Master the Art of Z-Image Turbo
LoRA Training

The definitive guide based on Ostris AI Toolkit. Inject custom characters, styles, and objects into this ultra-fast model from Alibaba Cloud without sacrificing 8-step inference speed.

Extreme Speed

Generate high-quality images in just 8 steps (NFEs), achieving sub-second latency far beyond traditional SDXL.

Photorealistic Style

Excels in realistic lighting and texture representation, especially suitable for portrait photography and cinematic LoRA training.

Efficient Training

Uses specialized De-distillation Adapters to prevent training from destroying the model's speed advantage.

Prerequisites

Ensure your hardware and environment meet the following requirements before starting.

Hardware

  • Recommended: 24GB+ VRAM (RTX 3090/4090) for best speed.
  • Minimum: 12GB VRAM (RTX 3060). Requires float8 and memory optimization.

Environment

  • Cloud (Recommended): RunPod using "Ostris AI Toolkit" template, one-click deploy.
  • Local: Clone ostris/ai-toolkit and install dependencies.
Try Fal.ai Cloud Training →

6-Step Fast Track Training Process

1

Prepare Dataset

This determines quality. Prepare 10-30 high-quality images.

  • Resolution: 1024x1024 (Sweet spot). Use 768x768 for low VRAM.
  • Diversity: Ensure different angles, lighting, and backgrounds to prevent overfitting.
  • Captions: Create .txt files with same name. E.g., img01.png -> img01.txt containing "[trigger], description..."
2

Launch AI Toolkit

We use the Ostris AI Toolkit Gradio interface for visual configuration.

# Local run command
python run.py --ui

RunPod users just click "Connect to HTTP Port" after deployment.

3

Critical Configuration

Create a new Job in UI. Strictly follow these settings to preserve Turbo speed.

SectionSetting
MODELPath: Tongyi-MAI/Z-Image-Turbo (Must use training adapter preset)
TRAININGLearning Rate: 0.0001 (Too high ruins the image)
TRAININGSteps: 2000 - 3000 / Batch Size 1
TRAININGOptimizer: AdamW8Bit
TARGETRank: 8 - 16 (16 for complex characters)
ADVANCEDAdvanced: Enable Differential Output Preservation
4

Monitor & Selection

Watch generated previews in the Samples tab. Early steps show base model; concepts emerge gradually. Pick the last .safetensors file before overfitting.

5

Inference & Usage

The generated LoRA can be used directly in ComfyUI or Diffusers. Remember your trigger word.

Python (Diffusers)
import torch
from diffusers import AutoPipelineForText2Image

# Load base model
pipe = AutoPipelineForText2Image.from_pretrained(
    "Tongyi-MAI/Z-Image-Turbo", 
    torch_dtype=torch.float16
).to("cuda")

# Load trained LoRA
pipe.load_lora_weights("path/to/your_lora.safetensors")
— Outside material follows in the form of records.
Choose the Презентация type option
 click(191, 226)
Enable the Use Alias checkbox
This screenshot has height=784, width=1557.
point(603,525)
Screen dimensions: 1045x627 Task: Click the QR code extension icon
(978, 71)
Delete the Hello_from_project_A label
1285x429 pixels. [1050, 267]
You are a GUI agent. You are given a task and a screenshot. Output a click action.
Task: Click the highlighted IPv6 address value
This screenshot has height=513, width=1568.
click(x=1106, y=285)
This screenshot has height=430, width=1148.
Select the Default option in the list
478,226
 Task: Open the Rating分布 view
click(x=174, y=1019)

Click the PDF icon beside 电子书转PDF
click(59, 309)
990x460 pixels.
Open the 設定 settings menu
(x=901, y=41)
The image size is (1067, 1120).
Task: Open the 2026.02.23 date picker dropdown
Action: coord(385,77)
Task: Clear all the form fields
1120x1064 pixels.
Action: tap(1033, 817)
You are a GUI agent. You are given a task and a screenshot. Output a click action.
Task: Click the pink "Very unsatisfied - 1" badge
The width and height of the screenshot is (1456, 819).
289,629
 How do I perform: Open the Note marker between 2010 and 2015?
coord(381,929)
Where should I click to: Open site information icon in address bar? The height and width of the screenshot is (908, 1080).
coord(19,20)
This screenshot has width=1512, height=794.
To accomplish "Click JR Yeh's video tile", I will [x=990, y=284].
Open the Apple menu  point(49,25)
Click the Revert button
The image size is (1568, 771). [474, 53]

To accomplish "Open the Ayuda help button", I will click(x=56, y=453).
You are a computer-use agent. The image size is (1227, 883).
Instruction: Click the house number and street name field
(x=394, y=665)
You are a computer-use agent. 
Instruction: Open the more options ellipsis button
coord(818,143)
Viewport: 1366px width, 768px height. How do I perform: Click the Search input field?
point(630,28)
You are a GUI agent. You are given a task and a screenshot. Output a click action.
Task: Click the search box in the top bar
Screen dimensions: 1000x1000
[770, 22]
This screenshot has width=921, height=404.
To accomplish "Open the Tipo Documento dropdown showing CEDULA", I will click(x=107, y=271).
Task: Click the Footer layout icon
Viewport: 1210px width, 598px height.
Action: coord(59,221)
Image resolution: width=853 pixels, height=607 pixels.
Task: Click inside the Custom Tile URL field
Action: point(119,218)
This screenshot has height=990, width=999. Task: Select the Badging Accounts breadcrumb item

# Inference with trigger word (8 steps)
prompt = "<myconcept>, realistic photo of a person in city"
image = pipe(prompt, num_inference_steps=8, guidance_scale=4.5).images[0]
image.save("output.png")

12GB VRAM Savior Guide

  • • Limit resolution: Max 768x768 or use bucketing.
  • • Cache: Must enable Latents and Text Embeddings caching.
  • • Optimizer: Switch to Adafactor.
  • • Learning Rate: Adjust to 0.0003.
  • • Steps: Reduce to 1200-2000 steps.

Common Issues

Blurry Images / Slow Speed?

Wrong Adapter or high LR likely destroyed distillation. Use default LR (0.0001) and ensure de-distillation adapter is enabled.

Concept Leakage?

Backgrounds becoming part of your character? Try enabling DOP and lowering LoRA weight to 0.6-0.8 during inference.

Lack of Face Detail?

Turbo models sometimes over-smooth skin. Add "highly detailed skin texture, raw photo" to prompts or add facial close-ups to training data.